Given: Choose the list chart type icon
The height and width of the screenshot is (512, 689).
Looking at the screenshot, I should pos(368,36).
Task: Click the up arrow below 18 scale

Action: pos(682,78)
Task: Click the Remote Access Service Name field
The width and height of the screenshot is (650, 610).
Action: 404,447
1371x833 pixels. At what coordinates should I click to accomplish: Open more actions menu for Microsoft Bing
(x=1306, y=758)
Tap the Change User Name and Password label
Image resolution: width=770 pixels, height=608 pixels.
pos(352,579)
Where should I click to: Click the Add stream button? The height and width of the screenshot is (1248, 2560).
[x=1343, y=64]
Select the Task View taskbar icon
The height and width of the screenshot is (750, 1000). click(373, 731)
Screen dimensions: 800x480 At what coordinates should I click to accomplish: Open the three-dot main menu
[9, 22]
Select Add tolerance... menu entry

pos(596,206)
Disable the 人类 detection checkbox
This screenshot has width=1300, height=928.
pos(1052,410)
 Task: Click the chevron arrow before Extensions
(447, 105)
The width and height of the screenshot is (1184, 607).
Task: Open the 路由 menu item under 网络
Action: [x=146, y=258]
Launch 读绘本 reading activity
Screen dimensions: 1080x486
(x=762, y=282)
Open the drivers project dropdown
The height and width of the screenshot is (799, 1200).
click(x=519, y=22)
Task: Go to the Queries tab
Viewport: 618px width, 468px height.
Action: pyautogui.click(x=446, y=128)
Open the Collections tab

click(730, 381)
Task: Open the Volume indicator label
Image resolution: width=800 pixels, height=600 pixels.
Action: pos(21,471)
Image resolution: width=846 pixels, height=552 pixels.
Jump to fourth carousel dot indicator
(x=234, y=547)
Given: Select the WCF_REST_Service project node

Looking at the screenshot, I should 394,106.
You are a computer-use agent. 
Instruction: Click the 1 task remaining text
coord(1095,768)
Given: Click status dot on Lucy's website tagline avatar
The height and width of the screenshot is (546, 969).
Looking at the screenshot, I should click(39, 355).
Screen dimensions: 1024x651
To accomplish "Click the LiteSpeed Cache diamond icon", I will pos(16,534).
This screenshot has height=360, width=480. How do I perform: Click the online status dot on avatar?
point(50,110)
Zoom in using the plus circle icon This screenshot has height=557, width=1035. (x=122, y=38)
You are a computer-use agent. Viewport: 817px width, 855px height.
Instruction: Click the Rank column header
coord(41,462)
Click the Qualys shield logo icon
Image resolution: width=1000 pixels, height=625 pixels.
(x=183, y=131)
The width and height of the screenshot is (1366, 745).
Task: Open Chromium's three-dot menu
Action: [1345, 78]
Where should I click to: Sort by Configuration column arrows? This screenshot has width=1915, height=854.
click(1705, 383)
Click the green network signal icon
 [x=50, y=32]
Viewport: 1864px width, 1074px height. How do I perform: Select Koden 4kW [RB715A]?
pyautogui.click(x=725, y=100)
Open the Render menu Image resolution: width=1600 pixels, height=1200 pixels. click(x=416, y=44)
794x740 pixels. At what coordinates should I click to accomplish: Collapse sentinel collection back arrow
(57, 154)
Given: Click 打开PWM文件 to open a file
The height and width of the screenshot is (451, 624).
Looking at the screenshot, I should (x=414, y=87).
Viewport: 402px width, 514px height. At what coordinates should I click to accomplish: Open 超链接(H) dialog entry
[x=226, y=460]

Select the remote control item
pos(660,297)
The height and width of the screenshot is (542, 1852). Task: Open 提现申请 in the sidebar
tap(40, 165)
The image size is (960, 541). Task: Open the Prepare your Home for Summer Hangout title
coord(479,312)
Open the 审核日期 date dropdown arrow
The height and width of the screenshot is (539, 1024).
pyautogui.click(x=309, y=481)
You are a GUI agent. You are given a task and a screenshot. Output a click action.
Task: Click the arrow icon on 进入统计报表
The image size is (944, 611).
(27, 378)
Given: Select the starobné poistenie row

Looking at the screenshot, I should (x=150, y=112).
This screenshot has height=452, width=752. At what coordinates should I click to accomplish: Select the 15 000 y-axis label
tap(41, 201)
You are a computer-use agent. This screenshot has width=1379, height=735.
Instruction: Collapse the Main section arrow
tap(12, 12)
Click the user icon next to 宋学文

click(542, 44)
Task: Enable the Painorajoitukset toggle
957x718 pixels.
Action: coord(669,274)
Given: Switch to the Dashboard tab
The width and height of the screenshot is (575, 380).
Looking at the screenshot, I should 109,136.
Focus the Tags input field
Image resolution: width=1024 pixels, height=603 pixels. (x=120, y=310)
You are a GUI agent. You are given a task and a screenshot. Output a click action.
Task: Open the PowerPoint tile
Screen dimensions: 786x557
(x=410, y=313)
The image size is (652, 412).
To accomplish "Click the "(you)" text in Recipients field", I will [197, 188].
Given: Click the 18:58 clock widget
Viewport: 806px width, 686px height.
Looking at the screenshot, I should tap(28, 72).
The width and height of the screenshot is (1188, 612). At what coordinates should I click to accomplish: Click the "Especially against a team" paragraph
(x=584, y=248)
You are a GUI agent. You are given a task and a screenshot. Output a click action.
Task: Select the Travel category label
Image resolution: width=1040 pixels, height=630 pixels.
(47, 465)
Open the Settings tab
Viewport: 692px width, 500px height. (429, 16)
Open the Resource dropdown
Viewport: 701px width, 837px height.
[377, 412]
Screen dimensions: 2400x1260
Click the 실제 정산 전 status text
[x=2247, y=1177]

**Task:** Transcribe the records above with every character unchanged.

**Output:**
Given: Choose the list chart type icon
The height and width of the screenshot is (512, 689).
Looking at the screenshot, I should pos(368,36).
Task: Click the up arrow below 18 scale

Action: pos(682,78)
Task: Click the Remote Access Service Name field
The width and height of the screenshot is (650, 610).
Action: 404,447
1371x833 pixels. At what coordinates should I click to accomplish: Open more actions menu for Microsoft Bing
(x=1306, y=758)
Tap the Change User Name and Password label
Image resolution: width=770 pixels, height=608 pixels.
pos(352,579)
Where should I click to: Click the Add stream button? The height and width of the screenshot is (1248, 2560).
[x=1343, y=64]
Select the Task View taskbar icon
The height and width of the screenshot is (750, 1000). click(373, 731)
Screen dimensions: 800x480 At what coordinates should I click to accomplish: Open the three-dot main menu
[9, 22]
Select Add tolerance... menu entry

pos(596,206)
Disable the 人类 detection checkbox
This screenshot has width=1300, height=928.
pos(1052,410)
 Task: Click the chevron arrow before Extensions
(447, 105)
The width and height of the screenshot is (1184, 607).
Task: Open the 路由 menu item under 网络
Action: [x=146, y=258]
Launch 读绘本 reading activity
Screen dimensions: 1080x486
(x=762, y=282)
Open the drivers project dropdown
The height and width of the screenshot is (799, 1200).
click(x=519, y=22)
Task: Go to the Queries tab
Viewport: 618px width, 468px height.
Action: pyautogui.click(x=446, y=128)
Open the Collections tab

click(730, 381)
Task: Open the Volume indicator label
Image resolution: width=800 pixels, height=600 pixels.
Action: pos(21,471)
Image resolution: width=846 pixels, height=552 pixels.
Jump to fourth carousel dot indicator
(x=234, y=547)
Given: Select the WCF_REST_Service project node

Looking at the screenshot, I should 394,106.
You are a computer-use agent. 
Instruction: Click the 1 task remaining text
coord(1095,768)
Given: Click status dot on Lucy's website tagline avatar
The height and width of the screenshot is (546, 969).
Looking at the screenshot, I should click(39, 355).
Screen dimensions: 1024x651
To accomplish "Click the LiteSpeed Cache diamond icon", I will pos(16,534).
This screenshot has height=360, width=480. How do I perform: Click the online status dot on avatar?
point(50,110)
Zoom in using the plus circle icon This screenshot has height=557, width=1035. (x=122, y=38)
You are a computer-use agent. Viewport: 817px width, 855px height.
Instruction: Click the Rank column header
coord(41,462)
Click the Qualys shield logo icon
Image resolution: width=1000 pixels, height=625 pixels.
(x=183, y=131)
The width and height of the screenshot is (1366, 745).
Task: Open Chromium's three-dot menu
Action: [1345, 78]
Where should I click to: Sort by Configuration column arrows? This screenshot has width=1915, height=854.
click(1705, 383)
Click the green network signal icon
 [x=50, y=32]
Viewport: 1864px width, 1074px height. How do I perform: Select Koden 4kW [RB715A]?
pyautogui.click(x=725, y=100)
Open the Render menu Image resolution: width=1600 pixels, height=1200 pixels. click(x=416, y=44)
794x740 pixels. At what coordinates should I click to accomplish: Collapse sentinel collection back arrow
(57, 154)
Given: Click 打开PWM文件 to open a file
The height and width of the screenshot is (451, 624).
Looking at the screenshot, I should (x=414, y=87).
Viewport: 402px width, 514px height. At what coordinates should I click to accomplish: Open 超链接(H) dialog entry
[x=226, y=460]

Select the remote control item
pos(660,297)
The height and width of the screenshot is (542, 1852). Task: Open 提现申请 in the sidebar
tap(40, 165)
The image size is (960, 541). Task: Open the Prepare your Home for Summer Hangout title
coord(479,312)
Open the 审核日期 date dropdown arrow
The height and width of the screenshot is (539, 1024).
pyautogui.click(x=309, y=481)
You are a GUI agent. You are given a task and a screenshot. Output a click action.
Task: Click the arrow icon on 进入统计报表
The image size is (944, 611).
(27, 378)
Given: Select the starobné poistenie row

Looking at the screenshot, I should (x=150, y=112).
This screenshot has height=452, width=752. At what coordinates should I click to accomplish: Select the 15 000 y-axis label
tap(41, 201)
You are a computer-use agent. This screenshot has width=1379, height=735.
Instruction: Collapse the Main section arrow
tap(12, 12)
Click the user icon next to 宋学文

click(542, 44)
Task: Enable the Painorajoitukset toggle
957x718 pixels.
Action: coord(669,274)
Given: Switch to the Dashboard tab
The width and height of the screenshot is (575, 380).
Looking at the screenshot, I should 109,136.
Focus the Tags input field
Image resolution: width=1024 pixels, height=603 pixels. (x=120, y=310)
You are a GUI agent. You are given a task and a screenshot. Output a click action.
Task: Open the PowerPoint tile
Screen dimensions: 786x557
(x=410, y=313)
The image size is (652, 412).
To accomplish "Click the "(you)" text in Recipients field", I will [197, 188].
Given: Click the 18:58 clock widget
Viewport: 806px width, 686px height.
Looking at the screenshot, I should tap(28, 72).
The width and height of the screenshot is (1188, 612). At what coordinates should I click to accomplish: Click the "Especially against a team" paragraph
(x=584, y=248)
You are a GUI agent. You are given a task and a screenshot. Output a click action.
Task: Select the Travel category label
Image resolution: width=1040 pixels, height=630 pixels.
(47, 465)
Open the Settings tab
Viewport: 692px width, 500px height. (429, 16)
Open the Resource dropdown
Viewport: 701px width, 837px height.
[377, 412]
Screen dimensions: 2400x1260
Click the 실제 정산 전 status text
[x=2247, y=1177]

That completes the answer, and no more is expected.